We proudly brought our family tree home last week and ┬ájust haven’t found the time to decorate it. The kids have activities, dad has been ill, and honestly, mom just hasn’t been in the spirit.

Grief and the Holidays

Here’s what no one tells you about grief. Or maybe they do and I just wasn’t listening. Grief hits hardest in the least expected times. As a social worker, I understand the stages of grief and the roller coaster of emotions that we all experience. Additionally, I recognize the ability to personalize the most innocent statement from a family member while wondering what the hell they are thinking. For a licensed social worker, I really suck at feeling emotions.

I am just not as festive as I usually am. As a mom, this sucks, because I want to create amazing Christmas memories for my boys. I don’t want them to suffer because their mom is dealing with my own issues. So where do we find the balance? How do I let go of the avoidance?

Not Dealing is Avoidance

This season is the first one without my mom. While we had a tempestuous relationship and often failed to understand one another, she trusted me with her last will and testament. For me, that is an honor that I don’t take lightly. Granted, it is a total pain in the ass and trying to make things happen from another state is compounding the stress. However, she trusted me to carry out her final wishes and I will make that happen. My internal struggle comes from pushing through those demands and trying to put on a smile for my boys and celebrate our blessings in the hear and now.

Until my late 40’s, I had never had to be the responsible child. After all, I had a pretty amazing older brother who took care of the tough stuff and only filled me in when he thought I needed to know something. When he passed away, those expectations passed onto me. I am pretty sure my extended family thinks my mom was crazy for leaving these decisions to me…after all, I am the wild child… the one who does my own thing and who really likes to live in a bubble. In other words, I like avoidance.

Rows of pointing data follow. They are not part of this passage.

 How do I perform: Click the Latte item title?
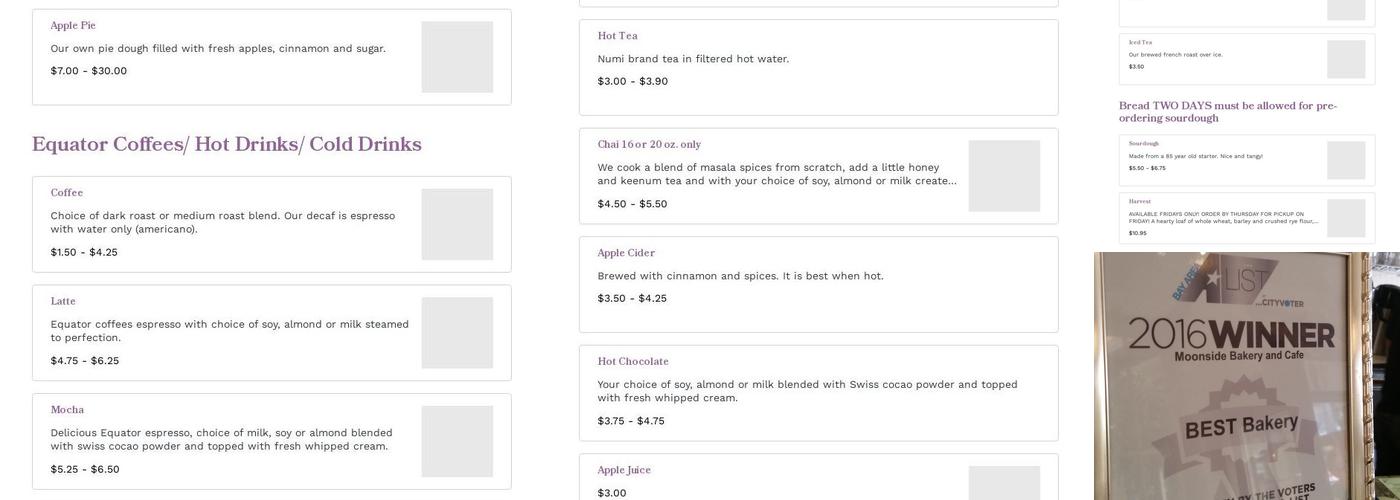tap(63, 302)
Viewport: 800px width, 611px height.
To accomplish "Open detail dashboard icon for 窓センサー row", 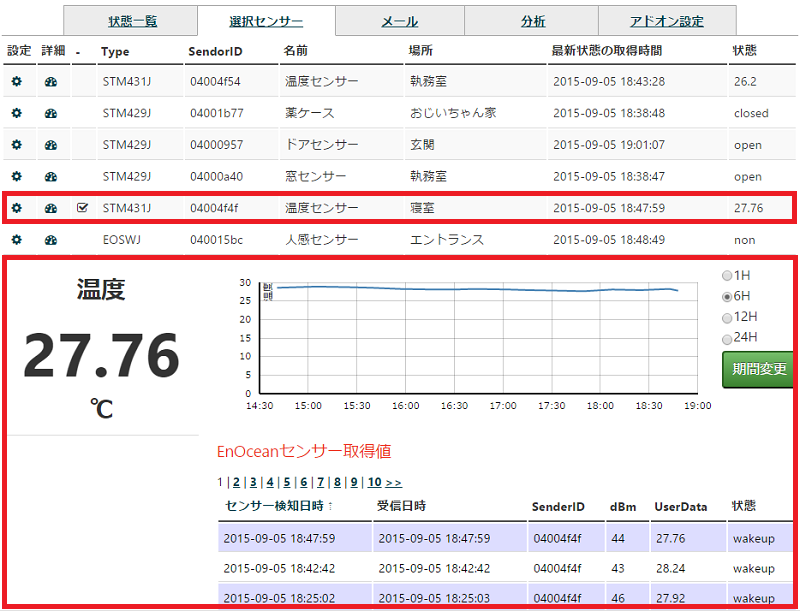I will (x=51, y=177).
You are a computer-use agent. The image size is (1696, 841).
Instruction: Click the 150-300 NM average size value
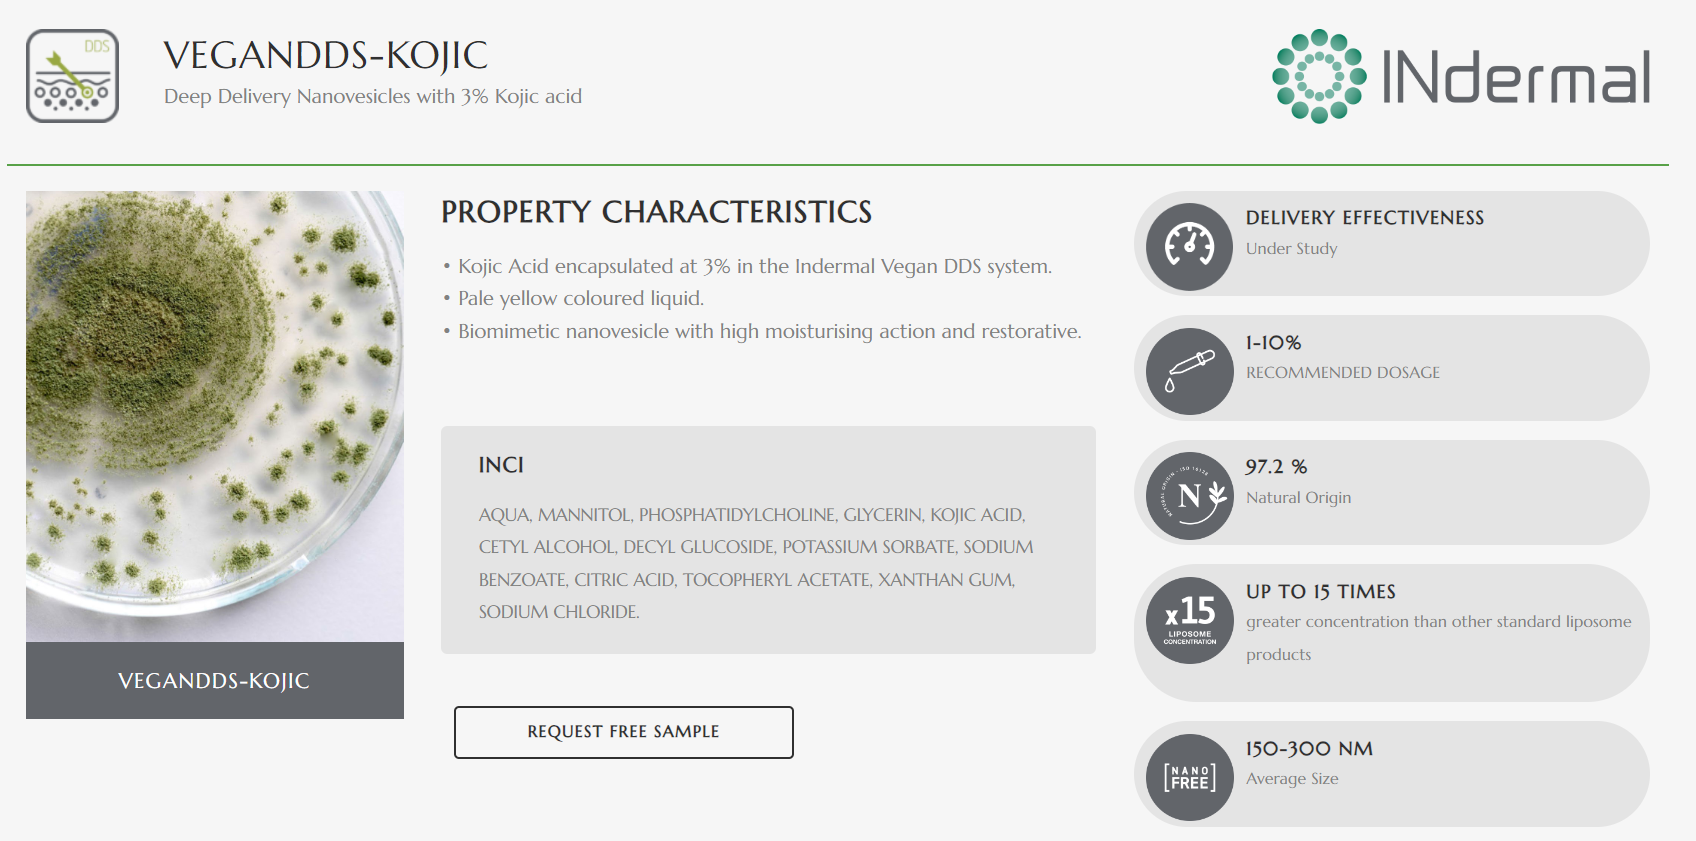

Truth be told, I also wondered if I could step up. But I did, and I will. Because she trusted me to do so. Adulting is tough and watching your parent pass away, regardless of the relationship between you definately changes you. It changes how you feel about the world and it provides a sense of mortality that only comes from that experience.

Stay in the moment

My friend, I know you are grieving. Do what you need to do for you. Will others disagree and judge? Absolutely, but they are not walking your walk. They only know their own pain and grief. And we all grieve differently. We tend to focus on our own pain and forget that others are also struggling. Be kind and try to be gentle with others and with yourself.

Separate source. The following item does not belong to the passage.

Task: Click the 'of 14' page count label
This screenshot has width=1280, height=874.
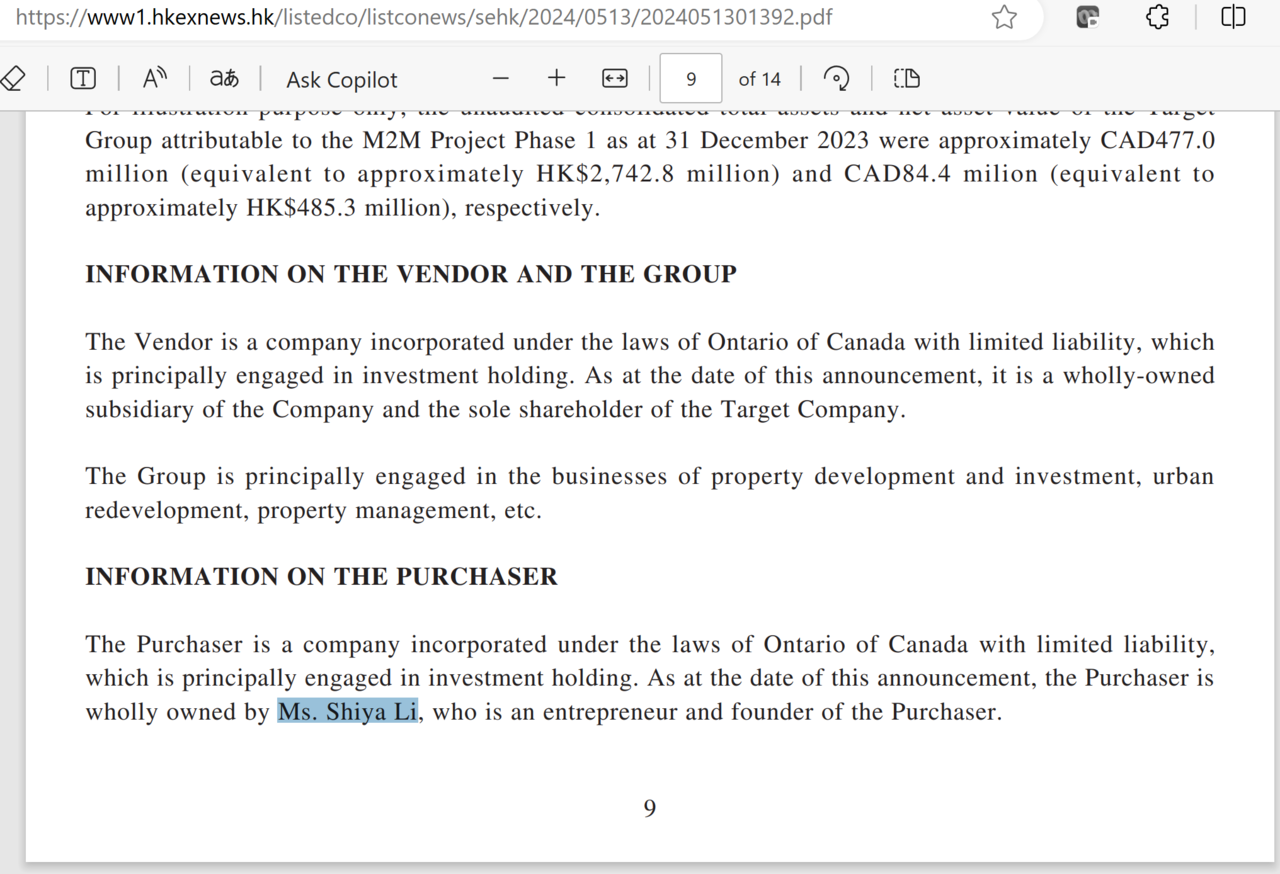Action: tap(759, 79)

Stay in the moment. Today, I am going to go shower, put on some makeup and gather my family around our naked Christmas Tree. Together we will create a masterpiece of memories and together we will smile as we remember the story behind each ornament. I will allow myself to cry when I need to (I really do suck at this) and I will allow myself to be happy and guilt free when those moments arise.

The passing of our loved ones creates waves of emotions that we may not be prepared for, however it also allows us to remember why we loved them in the first place. Never underestimate the connection between love and grief.

And for you? Merry Christmas. Celebrate how you need to for you and yours.